Rewrite the entries from the line with "This screenshot has height=621, width=1060." up to and including the line with "pyautogui.click(x=620, y=18)" as a JSON list of strings, one string per line, with blank lines omitted.
[[ Data records open ]]
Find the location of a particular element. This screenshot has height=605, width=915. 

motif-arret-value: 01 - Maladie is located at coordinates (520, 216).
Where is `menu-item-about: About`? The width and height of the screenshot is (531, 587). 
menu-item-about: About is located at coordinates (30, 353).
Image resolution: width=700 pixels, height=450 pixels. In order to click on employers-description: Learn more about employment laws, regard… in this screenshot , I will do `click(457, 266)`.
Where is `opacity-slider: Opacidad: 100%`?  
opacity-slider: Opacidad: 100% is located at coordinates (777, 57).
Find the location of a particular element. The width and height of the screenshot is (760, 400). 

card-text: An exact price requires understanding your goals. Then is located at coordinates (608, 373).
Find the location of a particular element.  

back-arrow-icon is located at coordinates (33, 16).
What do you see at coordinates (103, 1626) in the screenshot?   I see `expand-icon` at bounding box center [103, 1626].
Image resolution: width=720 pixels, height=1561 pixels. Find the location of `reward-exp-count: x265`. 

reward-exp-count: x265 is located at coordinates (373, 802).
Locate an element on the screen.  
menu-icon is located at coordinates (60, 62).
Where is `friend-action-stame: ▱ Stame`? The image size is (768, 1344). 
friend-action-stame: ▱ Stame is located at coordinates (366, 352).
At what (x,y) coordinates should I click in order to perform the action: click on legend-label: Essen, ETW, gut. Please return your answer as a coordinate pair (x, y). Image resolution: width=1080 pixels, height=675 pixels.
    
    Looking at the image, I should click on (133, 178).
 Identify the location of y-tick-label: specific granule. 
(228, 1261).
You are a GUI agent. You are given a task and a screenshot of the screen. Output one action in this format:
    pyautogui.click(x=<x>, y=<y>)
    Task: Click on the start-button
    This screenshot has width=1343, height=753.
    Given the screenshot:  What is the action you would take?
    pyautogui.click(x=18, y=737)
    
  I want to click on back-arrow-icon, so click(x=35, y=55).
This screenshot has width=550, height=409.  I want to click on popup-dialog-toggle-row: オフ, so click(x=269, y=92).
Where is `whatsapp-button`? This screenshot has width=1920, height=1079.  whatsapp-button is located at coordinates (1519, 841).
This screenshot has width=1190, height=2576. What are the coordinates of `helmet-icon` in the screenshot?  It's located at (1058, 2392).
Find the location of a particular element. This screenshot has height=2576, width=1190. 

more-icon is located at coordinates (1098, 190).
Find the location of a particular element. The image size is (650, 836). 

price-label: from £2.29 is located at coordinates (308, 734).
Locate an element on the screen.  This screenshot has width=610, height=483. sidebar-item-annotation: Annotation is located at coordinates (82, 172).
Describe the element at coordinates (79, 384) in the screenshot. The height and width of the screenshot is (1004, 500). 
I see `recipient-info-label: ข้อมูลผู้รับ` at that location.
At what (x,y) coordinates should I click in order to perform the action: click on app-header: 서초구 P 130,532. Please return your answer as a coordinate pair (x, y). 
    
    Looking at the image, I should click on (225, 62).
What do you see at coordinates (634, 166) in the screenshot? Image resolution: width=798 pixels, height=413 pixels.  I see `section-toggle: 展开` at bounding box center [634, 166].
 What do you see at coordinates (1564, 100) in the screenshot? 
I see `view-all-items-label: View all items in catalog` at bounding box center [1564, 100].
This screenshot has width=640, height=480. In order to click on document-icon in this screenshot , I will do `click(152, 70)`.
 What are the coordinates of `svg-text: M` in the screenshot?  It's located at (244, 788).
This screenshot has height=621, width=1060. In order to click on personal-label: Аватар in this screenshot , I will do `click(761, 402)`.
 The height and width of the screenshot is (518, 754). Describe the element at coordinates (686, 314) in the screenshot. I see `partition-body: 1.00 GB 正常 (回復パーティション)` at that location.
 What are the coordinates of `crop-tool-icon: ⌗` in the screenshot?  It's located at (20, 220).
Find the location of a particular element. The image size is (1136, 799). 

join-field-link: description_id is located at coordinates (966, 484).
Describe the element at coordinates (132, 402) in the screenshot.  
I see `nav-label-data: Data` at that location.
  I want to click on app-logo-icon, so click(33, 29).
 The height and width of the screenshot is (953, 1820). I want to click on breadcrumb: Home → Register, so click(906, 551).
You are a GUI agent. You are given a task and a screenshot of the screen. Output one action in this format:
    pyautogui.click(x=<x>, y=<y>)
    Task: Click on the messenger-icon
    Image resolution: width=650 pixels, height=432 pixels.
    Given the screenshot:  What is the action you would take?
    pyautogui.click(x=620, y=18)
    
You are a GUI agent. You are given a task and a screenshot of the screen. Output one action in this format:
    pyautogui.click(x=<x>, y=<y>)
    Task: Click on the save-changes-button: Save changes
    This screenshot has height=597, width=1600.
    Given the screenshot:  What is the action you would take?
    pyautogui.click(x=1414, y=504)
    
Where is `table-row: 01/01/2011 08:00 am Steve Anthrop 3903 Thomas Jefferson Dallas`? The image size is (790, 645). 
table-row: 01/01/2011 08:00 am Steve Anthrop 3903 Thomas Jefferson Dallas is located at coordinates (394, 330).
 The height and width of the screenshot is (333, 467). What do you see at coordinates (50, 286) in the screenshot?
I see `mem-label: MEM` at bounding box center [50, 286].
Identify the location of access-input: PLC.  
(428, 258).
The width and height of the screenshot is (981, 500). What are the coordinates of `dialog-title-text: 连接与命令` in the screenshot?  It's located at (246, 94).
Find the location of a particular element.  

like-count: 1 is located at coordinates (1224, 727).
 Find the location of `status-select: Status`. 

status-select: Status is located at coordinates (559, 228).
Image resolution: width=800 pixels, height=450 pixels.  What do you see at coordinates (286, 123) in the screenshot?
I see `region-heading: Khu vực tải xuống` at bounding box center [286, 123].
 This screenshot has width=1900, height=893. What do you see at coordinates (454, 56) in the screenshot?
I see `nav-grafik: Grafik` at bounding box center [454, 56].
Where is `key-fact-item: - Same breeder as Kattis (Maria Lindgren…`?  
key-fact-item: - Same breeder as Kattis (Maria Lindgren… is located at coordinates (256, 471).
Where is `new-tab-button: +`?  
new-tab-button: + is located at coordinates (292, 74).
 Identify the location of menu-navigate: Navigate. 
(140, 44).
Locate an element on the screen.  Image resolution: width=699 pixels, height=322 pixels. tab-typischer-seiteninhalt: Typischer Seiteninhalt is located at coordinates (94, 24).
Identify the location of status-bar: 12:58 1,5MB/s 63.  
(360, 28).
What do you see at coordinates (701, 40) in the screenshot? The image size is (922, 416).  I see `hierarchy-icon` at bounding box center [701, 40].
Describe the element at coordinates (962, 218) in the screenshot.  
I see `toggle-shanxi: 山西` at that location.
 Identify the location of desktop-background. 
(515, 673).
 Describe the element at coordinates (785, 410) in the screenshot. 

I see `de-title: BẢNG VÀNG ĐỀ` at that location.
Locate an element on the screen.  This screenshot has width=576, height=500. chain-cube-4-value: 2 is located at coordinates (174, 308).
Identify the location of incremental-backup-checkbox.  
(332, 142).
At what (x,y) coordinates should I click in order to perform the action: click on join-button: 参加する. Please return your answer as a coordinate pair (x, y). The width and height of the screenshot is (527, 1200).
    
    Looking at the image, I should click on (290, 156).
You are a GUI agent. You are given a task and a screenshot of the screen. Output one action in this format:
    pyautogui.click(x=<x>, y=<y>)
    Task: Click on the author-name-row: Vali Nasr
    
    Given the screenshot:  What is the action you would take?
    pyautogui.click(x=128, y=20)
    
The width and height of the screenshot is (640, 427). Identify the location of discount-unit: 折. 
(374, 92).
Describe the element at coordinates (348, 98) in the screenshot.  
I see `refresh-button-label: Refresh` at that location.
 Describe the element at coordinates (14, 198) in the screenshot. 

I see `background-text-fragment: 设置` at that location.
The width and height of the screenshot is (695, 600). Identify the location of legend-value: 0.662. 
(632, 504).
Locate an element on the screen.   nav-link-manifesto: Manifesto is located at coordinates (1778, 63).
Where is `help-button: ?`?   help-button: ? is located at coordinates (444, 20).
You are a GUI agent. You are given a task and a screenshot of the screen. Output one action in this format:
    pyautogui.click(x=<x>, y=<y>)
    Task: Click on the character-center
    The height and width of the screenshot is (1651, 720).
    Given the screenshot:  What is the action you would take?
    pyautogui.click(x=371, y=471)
[[ Data records closed ]]
- **Solved exercise**
[
  "This screenshot has height=621, width=1060. In order to click on personal-label: Аватар in this screenshot , I will do `click(761, 402)`.",
  " The height and width of the screenshot is (518, 754). Describe the element at coordinates (686, 314) in the screenshot. I see `partition-body: 1.00 GB 正常 (回復パーティション)` at that location.",
  " What are the coordinates of `crop-tool-icon: ⌗` in the screenshot?  It's located at (20, 220).",
  "Find the location of a particular element. The image size is (1136, 799). ",
  "join-field-link: description_id is located at coordinates (966, 484).",
  "Describe the element at coordinates (132, 402) in the screenshot.  ",
  "I see `nav-label-data: Data` at that location.",
  "  I want to click on app-logo-icon, so click(33, 29).",
  " The height and width of the screenshot is (953, 1820). I want to click on breadcrumb: Home → Register, so click(906, 551).",
  "You are a GUI agent. You are given a task and a screenshot of the screen. Output one action in this format:",
  "    pyautogui.click(x=<x>, y=<y>)",
  "    Task: Click on the messenger-icon",
  "    Image resolution: width=650 pixels, height=432 pixels.",
  "    Given the screenshot:  What is the action you would take?",
  "    pyautogui.click(x=620, y=18)"
]